Sabato 06 maggio 2006

Un linguaggio duro.

Che dinanzi al discorso del Pane di vita entrassero in crisi i giudei, dichiarati nemici di Cristo, potrebbe anche risultare comprensibile, anche se sempre colma di amarezza il rifiuto di un dono dato con immenso amore. Oggi Gesù sperimenta il mormorio esteriore ed interiore dei suoi discepoli: «Questo linguaggio è duro; chi può intenderlo?». Egli interviene ancora per cercare di illuminare le loro menti: «È lo Spirito che dá la vita, la carne non giova a nulla; le parole che vi ho dette sono spirito e vita». Non si tratta quindi di cannibalismo, ma di assumere, nel pane e nel vino, lo Spirito che da vita, la divinità, l'amore, la santa energia che ci rigenera. Se si rimane ancorati alla fisicità della carne e del sangue e non si è capaci di trascendere con la luce della fede per vederne i valori reconditi, l'eucaristia non può essere compresa. Nei segni sacramentali noi scorgiamo la pienezza dell'amore di Dio, che non è più solo dichiarato ed offerto con la verità delle sue parole, ma nella carne e nel sangue del figlio suo, immolato per noi e per tutti, per la remissione dei peccati. Soltanto l'esperienza ci può convincere della sublimità del dono e solo quando sentiamo realmente Cristo in noi diventiamo capaci di squarciare i veli del mistero eucaristico. Molti dei suoi discepoli però abbandonano Gesù: la sua dottrina non è più accessibile alle loro menti, la sua stessa credibilità viene messa in gioco. Rimangono i dodici, ma anche a loro il Signore, chi sa con quanta sofferenza, deve rivolgere un interrogativo: «Forse anche voi volete andarvene?». Queste parole, che risuonano come il flebile lamento dell'amore incompreso, denunciano tutti gli abbandoni e tutte le assenze che, nel corso dei secoli, i "suoi" avrebbero fatto nei confronti della sua mensa divina. È l'amara delusione dello sposo che non vede arrivare gli invitati al banchetto delle sue nozze, che non vede entrare nella sua chiesa coloro che si professano cristiani; rimangono fuori, digiuni e affamati. È sicuramente consolante per Cristo la confessione di Pietro: «Signore, da chi andremo? Tu hai parole di vita eterna; noi abbiamo creduto e conosciuto che tu sei il Santo di Dio»; in questo contesto però, e non a caso, Gesù ricorda agli apostoli il privilegio per essere stati scelti da lui, ma denuncia anche il tradimento di uno di loro. Può capitare che il primo assente dalla mensa sia proprio il celebrante!

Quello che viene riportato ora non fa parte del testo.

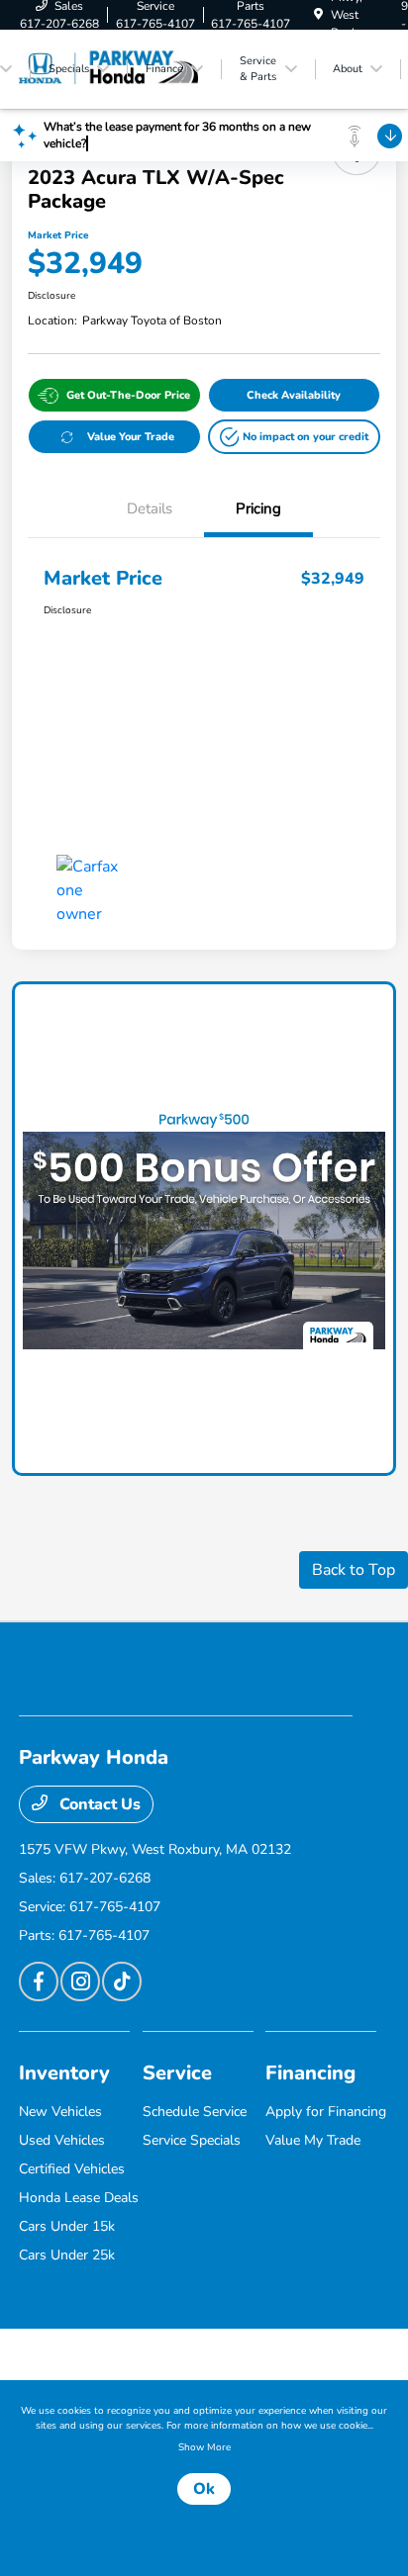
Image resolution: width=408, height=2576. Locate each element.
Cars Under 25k (67, 2255)
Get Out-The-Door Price (128, 395)
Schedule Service (195, 2111)
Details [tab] (149, 508)
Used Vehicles (62, 2140)
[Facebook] (38, 1981)
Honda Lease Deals (79, 2197)
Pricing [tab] (258, 508)
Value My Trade (312, 2140)
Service (177, 2073)
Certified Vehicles (72, 2169)
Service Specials (192, 2140)
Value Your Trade (130, 436)
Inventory (64, 2073)
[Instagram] (80, 1981)
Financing (310, 2073)
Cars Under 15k (67, 2226)
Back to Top (353, 1570)
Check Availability (294, 395)
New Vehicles (60, 2111)
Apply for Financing (325, 2111)
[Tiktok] (122, 1981)
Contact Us (98, 1804)
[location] (318, 15)
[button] (294, 436)
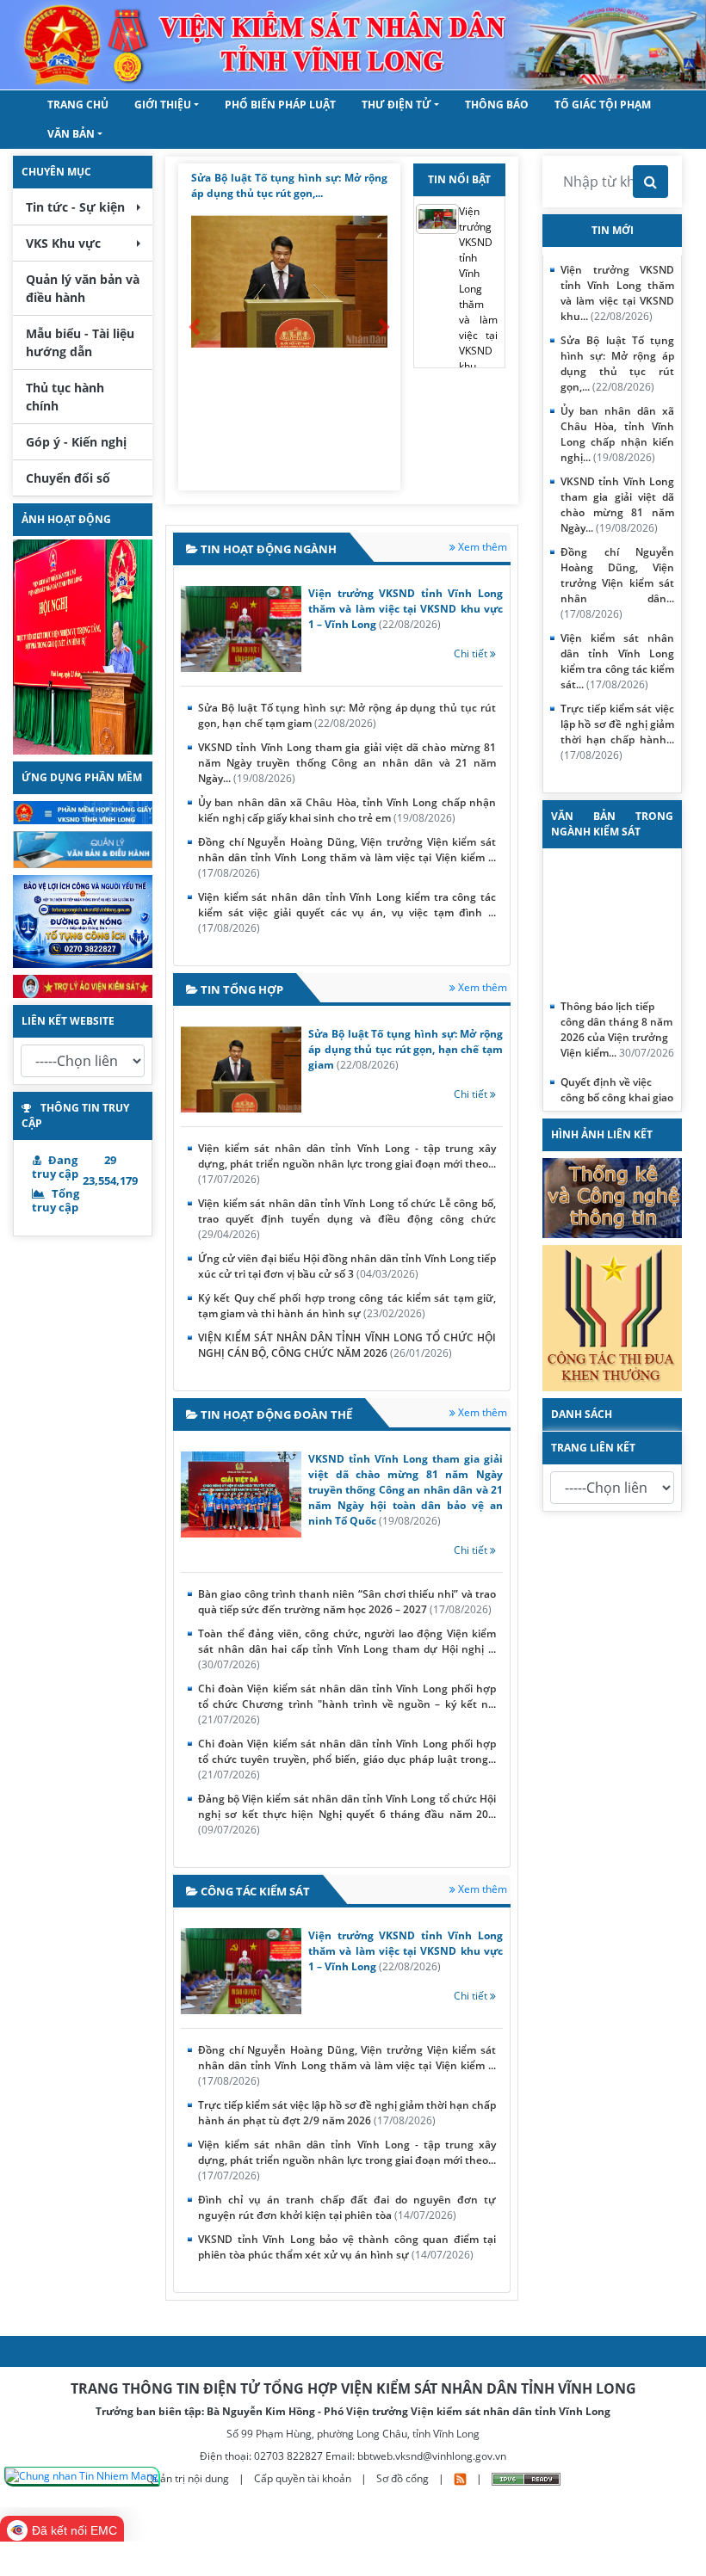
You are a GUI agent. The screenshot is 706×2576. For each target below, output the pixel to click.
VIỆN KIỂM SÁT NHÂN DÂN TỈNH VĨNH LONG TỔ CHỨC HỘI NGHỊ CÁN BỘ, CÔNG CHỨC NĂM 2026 (347, 1345)
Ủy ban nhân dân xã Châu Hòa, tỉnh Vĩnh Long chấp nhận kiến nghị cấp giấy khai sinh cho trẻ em (347, 810)
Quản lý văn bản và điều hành (82, 288)
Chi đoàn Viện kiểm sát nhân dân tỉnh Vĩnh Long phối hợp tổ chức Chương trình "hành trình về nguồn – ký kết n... (347, 1704)
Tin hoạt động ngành (267, 549)
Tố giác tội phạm (602, 104)
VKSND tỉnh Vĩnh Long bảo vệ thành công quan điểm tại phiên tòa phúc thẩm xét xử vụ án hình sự (347, 2247)
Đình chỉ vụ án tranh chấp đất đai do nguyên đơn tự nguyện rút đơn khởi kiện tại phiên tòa (347, 2207)
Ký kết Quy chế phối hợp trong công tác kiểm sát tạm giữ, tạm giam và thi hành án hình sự (347, 1306)
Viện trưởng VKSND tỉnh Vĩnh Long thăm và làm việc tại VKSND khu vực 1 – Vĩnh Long (405, 609)
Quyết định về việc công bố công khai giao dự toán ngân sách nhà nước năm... (616, 1093)
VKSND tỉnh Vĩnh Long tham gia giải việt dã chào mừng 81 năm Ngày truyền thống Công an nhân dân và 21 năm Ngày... (347, 763)
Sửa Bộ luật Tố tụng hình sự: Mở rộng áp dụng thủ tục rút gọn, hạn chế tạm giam (347, 715)
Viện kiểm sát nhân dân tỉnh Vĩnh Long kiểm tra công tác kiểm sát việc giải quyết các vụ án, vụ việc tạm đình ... (347, 912)
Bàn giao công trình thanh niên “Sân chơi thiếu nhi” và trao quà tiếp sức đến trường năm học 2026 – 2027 (347, 1602)
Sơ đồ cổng (402, 2478)
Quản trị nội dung (189, 2478)
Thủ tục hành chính (65, 396)
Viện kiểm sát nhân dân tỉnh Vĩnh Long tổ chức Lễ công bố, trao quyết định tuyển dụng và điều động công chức (347, 1219)
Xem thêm (481, 546)
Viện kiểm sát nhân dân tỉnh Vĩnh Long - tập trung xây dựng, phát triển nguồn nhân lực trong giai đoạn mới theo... (347, 1163)
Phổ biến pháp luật (280, 104)
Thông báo (497, 104)
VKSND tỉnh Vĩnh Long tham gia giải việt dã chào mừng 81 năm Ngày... (617, 504)
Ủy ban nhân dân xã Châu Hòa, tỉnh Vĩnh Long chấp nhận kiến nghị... (617, 434)
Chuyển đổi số (68, 478)
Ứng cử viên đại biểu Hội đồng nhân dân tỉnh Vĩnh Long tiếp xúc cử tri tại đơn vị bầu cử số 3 (347, 1266)
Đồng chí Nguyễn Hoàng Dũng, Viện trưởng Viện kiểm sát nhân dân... (617, 583)
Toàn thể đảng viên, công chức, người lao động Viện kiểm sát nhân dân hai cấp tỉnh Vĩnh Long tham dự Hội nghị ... (347, 1649)
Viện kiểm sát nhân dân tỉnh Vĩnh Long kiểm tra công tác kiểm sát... (617, 661)
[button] (23, 647)
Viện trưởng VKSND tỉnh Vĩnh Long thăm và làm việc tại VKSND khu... (478, 288)
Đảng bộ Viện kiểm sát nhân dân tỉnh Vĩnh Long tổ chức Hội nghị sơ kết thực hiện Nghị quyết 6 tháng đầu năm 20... (347, 1814)
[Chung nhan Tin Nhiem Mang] (82, 2477)
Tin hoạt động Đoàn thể (275, 1414)
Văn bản (71, 133)
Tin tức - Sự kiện (75, 207)
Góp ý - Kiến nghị (76, 442)
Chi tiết (472, 653)
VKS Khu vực (63, 243)
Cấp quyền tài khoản (304, 2478)
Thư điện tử (396, 104)
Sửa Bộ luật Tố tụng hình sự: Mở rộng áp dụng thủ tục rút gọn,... (617, 363)
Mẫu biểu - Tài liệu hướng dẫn (80, 342)
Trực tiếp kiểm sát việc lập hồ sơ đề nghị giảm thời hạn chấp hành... (617, 731)
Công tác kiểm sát (254, 1891)
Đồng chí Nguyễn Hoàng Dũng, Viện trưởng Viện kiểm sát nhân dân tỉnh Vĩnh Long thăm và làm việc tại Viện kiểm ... (347, 857)
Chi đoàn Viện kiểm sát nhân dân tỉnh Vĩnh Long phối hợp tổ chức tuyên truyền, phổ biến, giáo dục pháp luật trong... (347, 1759)
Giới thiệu (162, 104)
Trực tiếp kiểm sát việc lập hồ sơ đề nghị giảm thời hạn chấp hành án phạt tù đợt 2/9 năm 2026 (347, 2113)
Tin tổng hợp (240, 989)
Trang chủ (77, 104)
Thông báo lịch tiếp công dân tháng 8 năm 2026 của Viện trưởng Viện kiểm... (616, 1017)
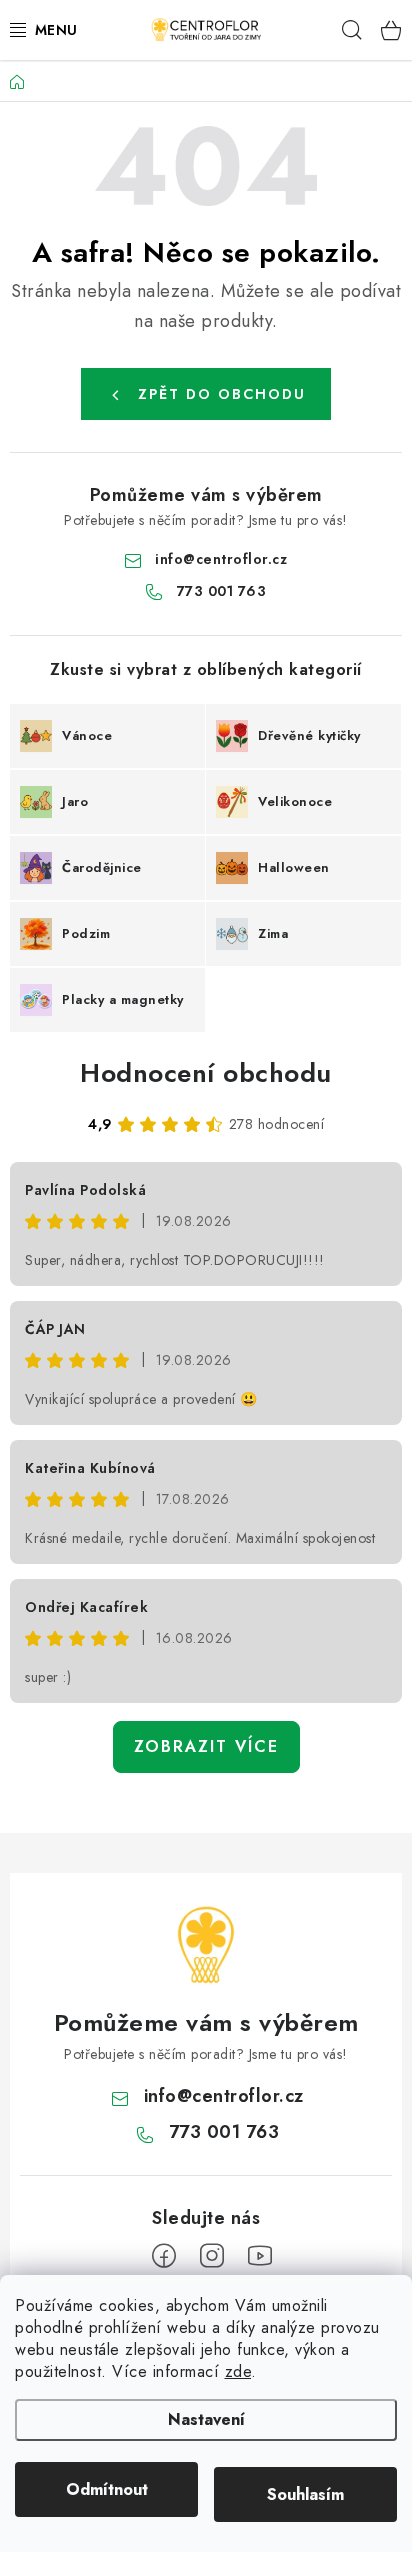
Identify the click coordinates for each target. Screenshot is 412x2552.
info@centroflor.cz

Apoftegmi - Detti dei Padri

Un anziano diceva: Per questo non facciamo progressi, perché non conosciamo i nostri limiti e non abbiamo pazienza nel compiere l'opera che abbiamo intrapreso, ma vogliamo entrare in possesso della virtù senza alcuno sforzo.


Dalla Regola del nostro Santo Padre Benedetto

L'OSSERVANZA DELLA QUARESIMA

Veramente la vita del monaco dovrebbe avere in ogni tempo un tenore quaresimale; tuttavia, dato che questa virtù è di pochi, raccomandiamo che almeno nel periodo di Quaresima ognuno si impegni a custodire la propria vita con la più grande purezza, e insieme a riparare in questi santi giorni le negligenze degli altri tempi dell'anno. Ora, tutto questo lo possiamo attuare in maniera degna se ci asteniamo da ogni peccato e ci dedichiamo alla preghiera con le lacrime, alla lectio divina, alla compunzione del cuore e all'astinenza.